Nevertheless, many states have instituted a plan by which students are not allowed to exit third grade until they can show sufficient reading skills (or at least sufficient standardized read test taking skills). This is dumb.
This would be the equivalent of, say, noting that students who are more than four and a half feet tall in third grade are mostly over six feet tall when they graduate from high school. Therefor, in our desire to make graduates taller, we will not let anyone progress beyond third grade until they are at least four and a half feet tall.
The most likely reading of the third grade reading correlation is that some factors are contributing to a poor reading level, and those same factors, exacerbated by reading difficulties, will be obstacles to future success. Third grade reading level is a canary in the coalmine, and you don't fix things by repeatedly sending canaries down there. But canaries are cheap, and fixing coal mines is hard and expensive. Addressing all the problems that hold a small child back-- well, that's complicated and expensive and difficult and it puts a lot of responsibility on the government. It's simpler to just threaten the kid and the teacher and make it their problem.
Could the results of that test mark certain students for interventions? Yes, but intervention before the test would be ideal (and there are schools that are having some success with this). Hell, intervention before third grade would be ideal. At any rate, telling the kid they've flunked third grade is a blunt instrument, nothing more than a nasty threat to level at an eight year old. Threats only make sense if you believe that teachers and eight year olds are purposefully holding out on education leaders. Yes, I'll bet those six and seven year olds are just laying back, thinking, "I could learn how to read, but I'm not going to bother-- that'll teach those politicians at the state capital a lesson."
It is probably a remarkable coincidence that states have landed on third grade as the year to retain students who fail the standardized test, because that just happens to be the year before students have to take a federally-mandated fourth grade test, the results of which affect school and state standings in education. It's probably a coincidence that retaining third graders who fail a state standardized test keeps them from taking (and failing) the federal high stakes test in fourth grade.
Of course, all of this would be useless quibbling if third grade reading retention worked.
But it doesn't.
Here's just one more study that provides evidence.
The study is from late 2016 and looks at retention in a Florida district, during the 2003-2004 school year. Florida's a great choice because Florida's education leaders have a crazy obsessive love of testing. They once went to court to force a dying, disabled child to take the Big Standardized Test, and they also ended up in court arguing to retain students who had demonstrated reading mastery in umpteen ways-- but who hadn't taken the third grade BS Test.

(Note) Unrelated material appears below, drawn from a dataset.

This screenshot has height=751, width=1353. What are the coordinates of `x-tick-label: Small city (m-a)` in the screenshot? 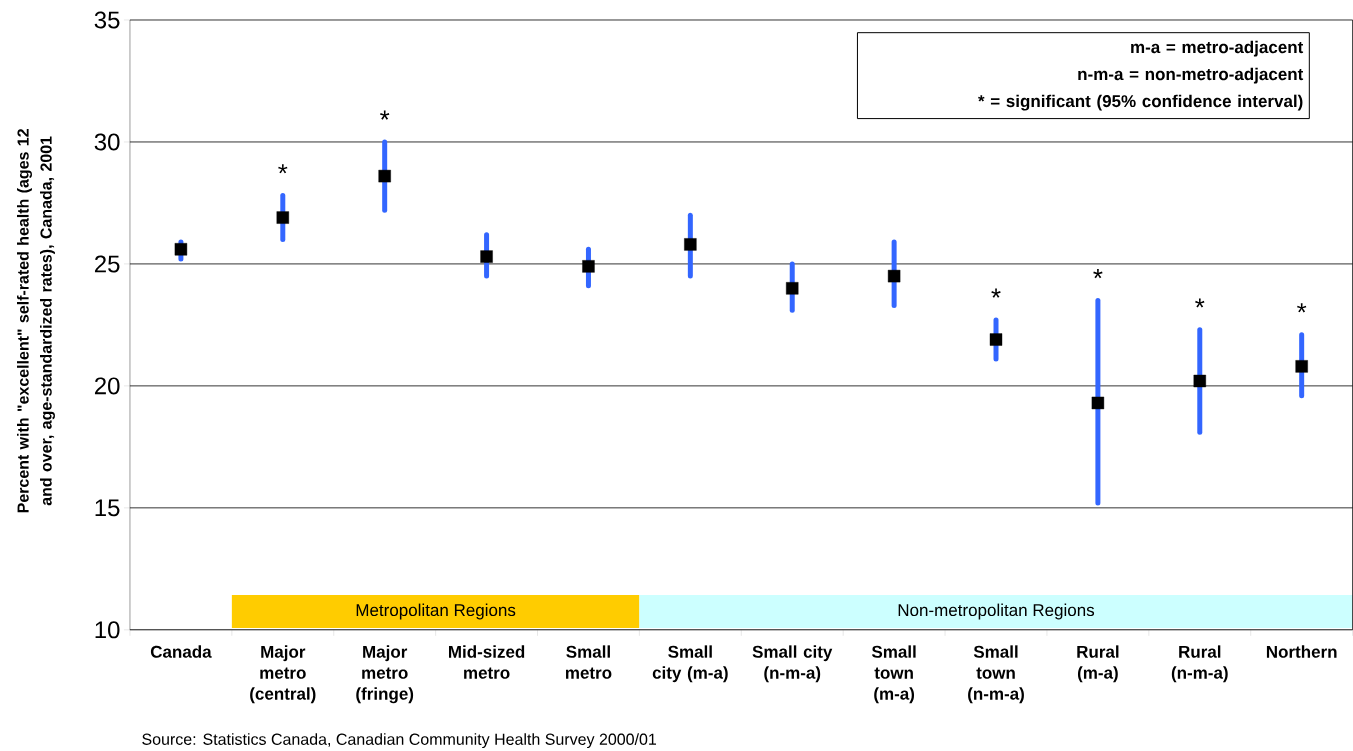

The results are pretty straightforward. Seven years after retention, 93% remained below proficiency. Similar students who were not retained yielded 85.8% who were not proficient in tenth grade. The district spent $587 million on retention. (there is also some baloney in here about future lost wages which is, in fact, baloney hoping to spark some shiny headlines).
You can dig into the full dissertation by Kathleen Jasper; it's 93 pages long, and it includes, among other things, a thorough review of the mountain of literature that shows that grade retention is almost always a bad thing with a host of bad side-effects for the students who are retained. It's a good resource.
Jasper these days works as the founder/CEO of NavaED, a company that does consulting work in the area of teacher certification and other Floridian bureaucratic hoopjumping. Are they any good? I don't know, but at least Jasper started out her education high muckity muck career with a dissertation that says what many, many sources say and need to keep saying-- third grade reading retention does not work, plus it's expensive and damaging to students, so maybe we can just knock it off right now.